SUPPLIED TEXT
Three leading BC human rights organizations, Civil Liberties Association, Pivot Legal Society and West Coast LEAF released a new report critical of Missing Women Inquiry issued weeks before Inquiry's deadline in Vancouver, British Columbia, Monday November 19, 2012. (CARMINE MARINELLI/ QMI AGENCY)


The Missing Women Commission of Inquiry (MWCI) squandered its potential to promote healing in Vancouver’s Downtown Eastside and was instead tainted by a lack of independence, according to a new paper released Monday by various B.C. legal advocacy groups.

Published less than two weeks before inquiry commissioner Wally Oppal is due to submit his own report to the government, Blueprint for an Inquiry criticized the MWCI for excluding many marginalized women and not engaging in enough community consultation.

“We still hold out hope for the final report, but that really doesn’t address the issue of how the process started,” said West Coast LEAF executive director Kasari Govender, who co-authored the paper along with B.C. Civil Liberties Association (BCCLA) and Pivot Legal Society members.

The inquiry examined why police took so long to catch serial killer Robert Pickton as dozens of sex trade workers vanished from the Downtown East Side (DTES) between 1997 and 2002.

WRITTEN TASK A
Reproduce the passage of the article on the Missing Women Inquiry report that opens with the words containing "Three leading BC" and closes with "MARINELLI/ QMI AGENCY)".
WRITTEN TASK B
Write what comes next in the article on the Missing Women Inquiry report, picking up after its last sentence.

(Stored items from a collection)

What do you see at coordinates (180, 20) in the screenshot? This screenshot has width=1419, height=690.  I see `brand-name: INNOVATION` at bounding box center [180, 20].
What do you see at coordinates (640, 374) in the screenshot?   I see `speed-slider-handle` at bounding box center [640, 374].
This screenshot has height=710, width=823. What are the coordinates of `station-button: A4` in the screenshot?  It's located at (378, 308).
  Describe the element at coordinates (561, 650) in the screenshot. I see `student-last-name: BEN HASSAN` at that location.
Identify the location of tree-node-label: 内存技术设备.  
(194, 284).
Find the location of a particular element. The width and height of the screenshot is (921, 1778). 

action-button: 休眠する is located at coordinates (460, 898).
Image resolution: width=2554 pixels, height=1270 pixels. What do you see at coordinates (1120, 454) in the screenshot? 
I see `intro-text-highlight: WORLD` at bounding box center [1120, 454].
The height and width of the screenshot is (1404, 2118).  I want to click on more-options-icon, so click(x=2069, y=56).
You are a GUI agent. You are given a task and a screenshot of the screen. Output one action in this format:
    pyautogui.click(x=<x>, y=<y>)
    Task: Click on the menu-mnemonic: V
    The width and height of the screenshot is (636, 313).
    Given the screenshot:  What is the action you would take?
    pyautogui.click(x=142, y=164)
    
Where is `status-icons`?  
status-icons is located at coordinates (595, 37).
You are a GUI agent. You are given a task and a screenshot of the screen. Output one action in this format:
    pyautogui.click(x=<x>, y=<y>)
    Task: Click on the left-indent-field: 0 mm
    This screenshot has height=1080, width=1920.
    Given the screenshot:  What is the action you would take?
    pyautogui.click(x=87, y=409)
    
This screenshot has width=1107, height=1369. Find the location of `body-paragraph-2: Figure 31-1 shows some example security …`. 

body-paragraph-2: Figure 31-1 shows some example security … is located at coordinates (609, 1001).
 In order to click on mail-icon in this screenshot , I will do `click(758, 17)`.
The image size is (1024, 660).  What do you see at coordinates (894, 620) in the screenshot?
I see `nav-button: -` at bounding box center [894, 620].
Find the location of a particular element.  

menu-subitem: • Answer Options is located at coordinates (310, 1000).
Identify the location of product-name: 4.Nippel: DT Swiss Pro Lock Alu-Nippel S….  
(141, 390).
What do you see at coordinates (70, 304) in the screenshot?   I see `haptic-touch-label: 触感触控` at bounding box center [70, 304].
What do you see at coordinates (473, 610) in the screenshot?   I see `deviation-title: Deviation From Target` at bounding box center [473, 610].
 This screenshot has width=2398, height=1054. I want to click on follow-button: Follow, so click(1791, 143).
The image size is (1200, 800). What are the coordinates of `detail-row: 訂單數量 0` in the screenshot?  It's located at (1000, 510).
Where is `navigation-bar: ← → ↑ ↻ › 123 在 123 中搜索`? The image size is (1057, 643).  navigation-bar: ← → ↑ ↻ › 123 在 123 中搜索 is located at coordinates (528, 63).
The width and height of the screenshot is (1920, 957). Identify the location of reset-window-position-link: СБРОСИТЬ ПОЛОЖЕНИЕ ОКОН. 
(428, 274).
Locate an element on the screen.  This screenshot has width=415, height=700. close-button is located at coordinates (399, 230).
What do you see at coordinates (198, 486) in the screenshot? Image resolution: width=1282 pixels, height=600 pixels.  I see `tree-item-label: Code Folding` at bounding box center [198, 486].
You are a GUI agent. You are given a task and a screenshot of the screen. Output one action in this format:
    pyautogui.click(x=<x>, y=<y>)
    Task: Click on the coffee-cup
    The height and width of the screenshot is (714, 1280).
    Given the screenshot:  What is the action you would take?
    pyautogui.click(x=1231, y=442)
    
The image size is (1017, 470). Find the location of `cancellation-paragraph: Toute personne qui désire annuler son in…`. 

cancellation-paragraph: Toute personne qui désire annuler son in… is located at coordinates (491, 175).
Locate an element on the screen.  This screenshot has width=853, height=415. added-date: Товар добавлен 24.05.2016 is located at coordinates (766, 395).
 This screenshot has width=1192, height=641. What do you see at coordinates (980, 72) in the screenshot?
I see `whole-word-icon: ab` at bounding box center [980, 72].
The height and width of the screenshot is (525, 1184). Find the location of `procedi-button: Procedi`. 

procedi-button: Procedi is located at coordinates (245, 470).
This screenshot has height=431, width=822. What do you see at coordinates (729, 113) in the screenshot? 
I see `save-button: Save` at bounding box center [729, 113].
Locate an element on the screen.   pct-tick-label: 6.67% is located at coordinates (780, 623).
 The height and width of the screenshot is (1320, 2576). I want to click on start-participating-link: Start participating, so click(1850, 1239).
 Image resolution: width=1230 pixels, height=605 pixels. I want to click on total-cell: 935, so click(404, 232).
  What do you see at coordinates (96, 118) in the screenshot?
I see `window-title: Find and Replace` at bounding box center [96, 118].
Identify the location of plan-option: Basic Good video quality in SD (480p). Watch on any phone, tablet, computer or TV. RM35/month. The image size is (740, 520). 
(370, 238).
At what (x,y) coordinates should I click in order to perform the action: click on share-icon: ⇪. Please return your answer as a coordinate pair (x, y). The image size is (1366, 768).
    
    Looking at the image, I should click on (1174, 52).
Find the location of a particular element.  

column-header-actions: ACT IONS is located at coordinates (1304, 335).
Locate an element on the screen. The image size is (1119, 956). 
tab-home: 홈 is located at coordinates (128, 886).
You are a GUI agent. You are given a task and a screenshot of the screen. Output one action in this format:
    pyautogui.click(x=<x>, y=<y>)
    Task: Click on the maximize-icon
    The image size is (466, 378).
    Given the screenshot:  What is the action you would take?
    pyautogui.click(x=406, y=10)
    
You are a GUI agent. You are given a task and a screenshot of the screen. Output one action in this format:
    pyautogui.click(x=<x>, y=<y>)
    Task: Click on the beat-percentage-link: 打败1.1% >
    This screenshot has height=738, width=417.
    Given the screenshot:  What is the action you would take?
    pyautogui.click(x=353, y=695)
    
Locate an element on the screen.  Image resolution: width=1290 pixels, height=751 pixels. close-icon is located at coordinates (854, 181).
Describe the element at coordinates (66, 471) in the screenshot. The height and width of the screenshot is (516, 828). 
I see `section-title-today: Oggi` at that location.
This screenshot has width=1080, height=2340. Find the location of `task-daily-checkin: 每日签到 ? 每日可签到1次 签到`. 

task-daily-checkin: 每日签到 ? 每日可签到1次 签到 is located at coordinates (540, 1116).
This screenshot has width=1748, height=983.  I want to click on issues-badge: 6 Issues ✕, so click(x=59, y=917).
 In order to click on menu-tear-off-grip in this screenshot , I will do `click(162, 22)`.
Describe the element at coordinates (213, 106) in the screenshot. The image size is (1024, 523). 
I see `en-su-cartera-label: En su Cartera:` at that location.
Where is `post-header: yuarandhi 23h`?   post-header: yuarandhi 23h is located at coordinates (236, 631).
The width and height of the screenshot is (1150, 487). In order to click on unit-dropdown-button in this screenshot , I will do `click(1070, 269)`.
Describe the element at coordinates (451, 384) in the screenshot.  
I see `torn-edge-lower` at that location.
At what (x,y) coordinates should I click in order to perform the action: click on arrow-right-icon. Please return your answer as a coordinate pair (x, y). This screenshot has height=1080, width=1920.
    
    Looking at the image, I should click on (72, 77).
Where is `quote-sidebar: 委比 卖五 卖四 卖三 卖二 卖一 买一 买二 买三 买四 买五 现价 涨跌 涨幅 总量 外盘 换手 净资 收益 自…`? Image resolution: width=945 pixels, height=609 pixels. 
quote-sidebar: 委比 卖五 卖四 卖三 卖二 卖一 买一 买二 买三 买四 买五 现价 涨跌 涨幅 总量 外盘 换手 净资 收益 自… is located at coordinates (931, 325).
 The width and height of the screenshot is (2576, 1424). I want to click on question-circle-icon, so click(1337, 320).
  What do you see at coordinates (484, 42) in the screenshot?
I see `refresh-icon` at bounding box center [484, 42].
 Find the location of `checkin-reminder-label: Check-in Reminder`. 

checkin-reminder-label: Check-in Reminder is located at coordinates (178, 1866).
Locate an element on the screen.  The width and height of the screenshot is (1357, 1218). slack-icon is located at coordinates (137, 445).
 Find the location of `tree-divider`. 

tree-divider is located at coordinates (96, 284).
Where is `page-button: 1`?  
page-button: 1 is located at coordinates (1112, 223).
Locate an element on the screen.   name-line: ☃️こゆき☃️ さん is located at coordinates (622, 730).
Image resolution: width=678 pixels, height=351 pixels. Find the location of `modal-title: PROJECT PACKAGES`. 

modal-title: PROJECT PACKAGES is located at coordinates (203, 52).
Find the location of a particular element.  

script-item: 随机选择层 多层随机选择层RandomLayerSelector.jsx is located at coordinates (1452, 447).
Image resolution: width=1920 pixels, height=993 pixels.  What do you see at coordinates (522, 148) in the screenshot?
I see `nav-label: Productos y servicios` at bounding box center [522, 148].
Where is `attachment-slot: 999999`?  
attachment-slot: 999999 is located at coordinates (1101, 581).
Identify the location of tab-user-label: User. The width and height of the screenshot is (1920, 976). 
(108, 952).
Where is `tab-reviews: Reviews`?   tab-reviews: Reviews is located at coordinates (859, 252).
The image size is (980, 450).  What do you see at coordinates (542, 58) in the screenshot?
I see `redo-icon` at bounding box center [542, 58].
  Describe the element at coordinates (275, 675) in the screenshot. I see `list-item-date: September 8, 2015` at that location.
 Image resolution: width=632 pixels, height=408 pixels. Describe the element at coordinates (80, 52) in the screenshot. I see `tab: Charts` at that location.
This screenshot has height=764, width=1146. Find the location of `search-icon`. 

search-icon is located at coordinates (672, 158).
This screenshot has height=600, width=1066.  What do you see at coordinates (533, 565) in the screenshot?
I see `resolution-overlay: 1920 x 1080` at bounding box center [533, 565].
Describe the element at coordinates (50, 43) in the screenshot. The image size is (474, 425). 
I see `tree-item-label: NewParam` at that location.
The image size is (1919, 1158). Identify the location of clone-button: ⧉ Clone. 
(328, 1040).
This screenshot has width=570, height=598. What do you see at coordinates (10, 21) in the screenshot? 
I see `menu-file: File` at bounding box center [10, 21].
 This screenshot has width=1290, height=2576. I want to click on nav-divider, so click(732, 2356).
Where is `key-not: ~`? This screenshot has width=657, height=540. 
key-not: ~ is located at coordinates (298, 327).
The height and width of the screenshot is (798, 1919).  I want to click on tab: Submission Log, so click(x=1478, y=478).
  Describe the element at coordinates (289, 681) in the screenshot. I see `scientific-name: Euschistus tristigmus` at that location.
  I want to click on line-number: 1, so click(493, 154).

ANSWER SECTION A
Three leading BC human rights organizations, Civil Liberties Association, Pivot Legal Society and West Coast LEAF released a new report critical of Missing Women Inquiry issued weeks before Inquiry's deadline in Vancouver, British Columbia, Monday November 19, 2012. (CARMINE MARINELLI/ QMI AGENCY)

ANSWER SECTION B
The Blueprint paper argues the inquiry was plagued by problems, including unbalanced funding for legal representation and perceptions of independence.

It states these issues were personified by the fact the MWCI hired former Vancouver police officer John Boddie as its executive director and only two independent lawyers were appointed to represent DTES and aboriginal interests.


BCCLA president Lindsay Lyster also cited a “culture of delay” and lack of document disclosures from police as two of the inquiry’s major failings.

The paper noted it took eight years from the time of Pickton’s arrest to when the inquiry began and Oppal’s final report will be submitted more than a decade after the arrest.